Sha na na na, sha na na na na,
Sha na na na, sha na na na na,
Sha na na na, sha na na na na,
Sha na na na, sha na na na na,
Yip yip yip yip yip yip yip yip
Mum mum mum mum mum mum
Got a job Sha na na na, sha na na na na
Yes indeedy, sportsfans, full and regular employment awaits the lovely and multi-talented Sgt. Mom, as of Friday, 8:00AM…. after three months as a temp mostly at the Enormous Corporate Giant, and pretty well resigning myself to the fact that very few enterprises would be looking to hire new staff until after the holidays… which would mean another couple of weeks after Christmas laboring in the vinyards of the E-C-G.
This whole thing happened as fast as a drive-by shooting, a message from one of the temp services about a possible job on my home phone last night. I called them first thing this morning, from the E-C-G:
“Oh, we really want to put your resume in front of this client…is it still current?”
“Well, pretty much, just tell him I’ve been temping since August for “Insert Major Temp Service Here”.”
“When can you do an interview?”
“Well, I can work with the manager here, and be free on Friday, last thing.”
“Ummm… well, he really wants to have someone start first thing… he’s coming in this morning to interview a possible… could you be here at 11:15?”
This agency is about ten minutes drive away from the palatial premises of the E-C-G, I can kiss off a lunch hour, or a little more, in the service of my eventual economic salvation. The backlong of work I was assigned to expedite for the E-C-G has been accomplished since mid-morning on Monday, and the area manager (a darling and accomplished woman) is very pleased with this, and otherwise inclined to be sympathetic to my quest for gainful long-term employment that does not involve two hours of travel out of my day. (I have better things to be doing with those hours, life being too short to spend them trudging the endless corridors of the E-C-G, or coping with San Antonio’s interminable traffic lights and jammed expressways.)
So, clock out, with the area manager’s best wishes, and allowing ten minutes to get to the VEV and off the E-C-G’s single zip-code encompassing premises, and ten to get down to the agency….
Foiled. The traffic light at a fairly major intersection is not functioning, and I spend the whole twenty minutes I have allotted to travel sitting in gridlocked traffic and fuming. This is the classic nightmare, horribly and embarrassingly late for an important appointment, second only to running in, trailing a length of toilet paper from your foot. I rush into the agency at half past the hour, apologizing and saying to the interviewer,
“I am so sorry… can you please imagine me in a suit, and not panting for breath?”

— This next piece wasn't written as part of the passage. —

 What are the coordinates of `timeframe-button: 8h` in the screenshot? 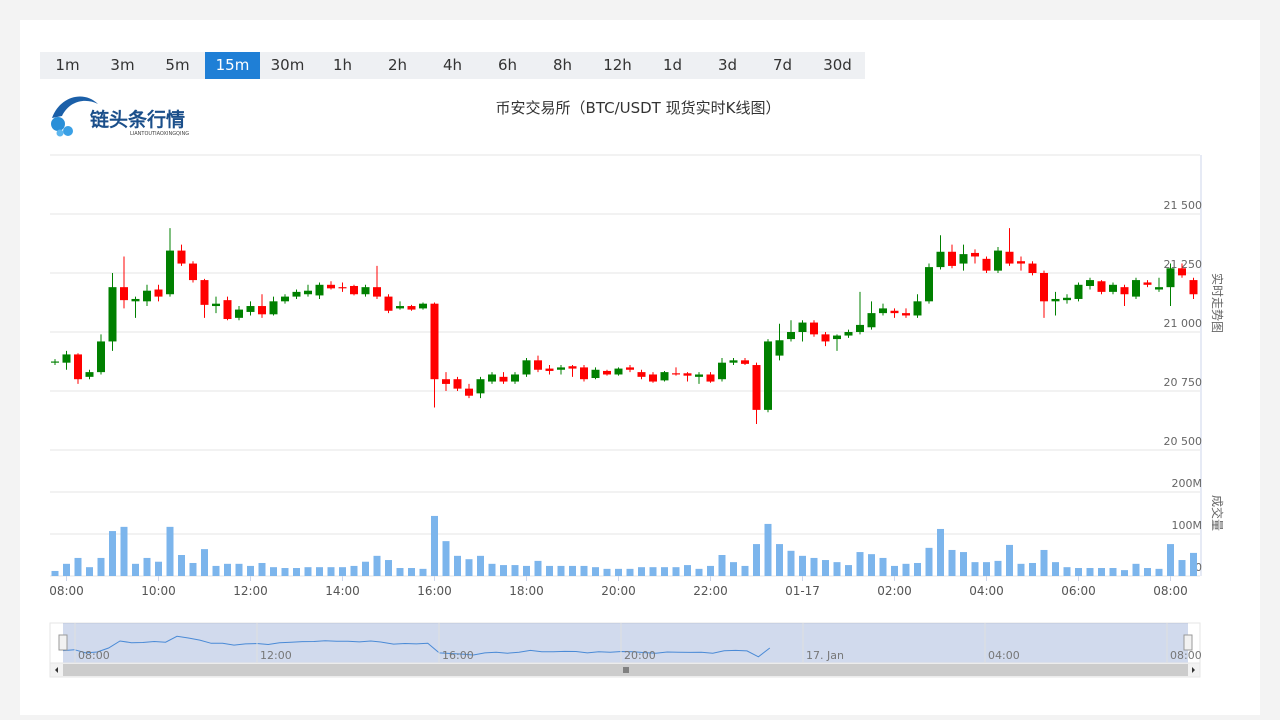 It's located at (562, 65). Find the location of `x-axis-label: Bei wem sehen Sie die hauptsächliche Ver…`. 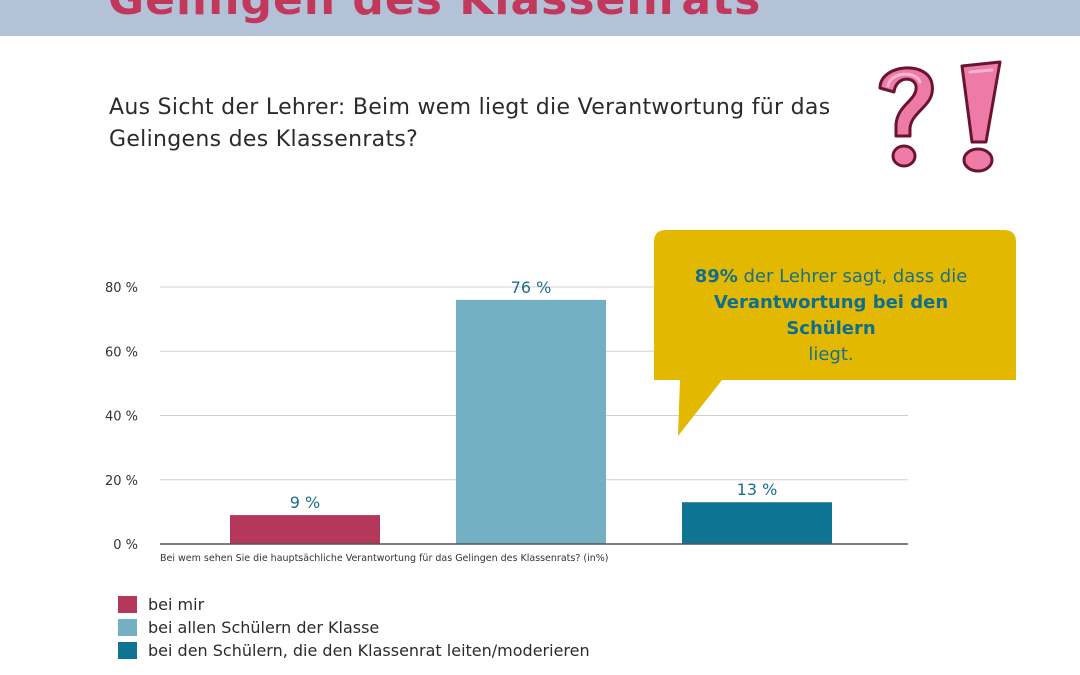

Fortunately, everyone got caught in the same traffic… and the interview goes very well. Of course, just about every interview I have done over the last five months I think I have done very well… well, maybe not the one where I told the CEO (in answer to the question “What would you do for me?”) “Get you properly organized… and bring in a vacuum cleaner and vacuum this office”. The place was a grubby pit in a warehouse an impossible drive away, and I didn’t really want that job anyway— it would have killed my soul, walking into it every day, with fluff on the turd-colored carpet and waterstains on the suspended cieling tiles.
Well, the agency called this afternoon–I have got the job. Well, that was a welcome surprise…. I shall think of it as my very welcome and most unexpected Christmas Present.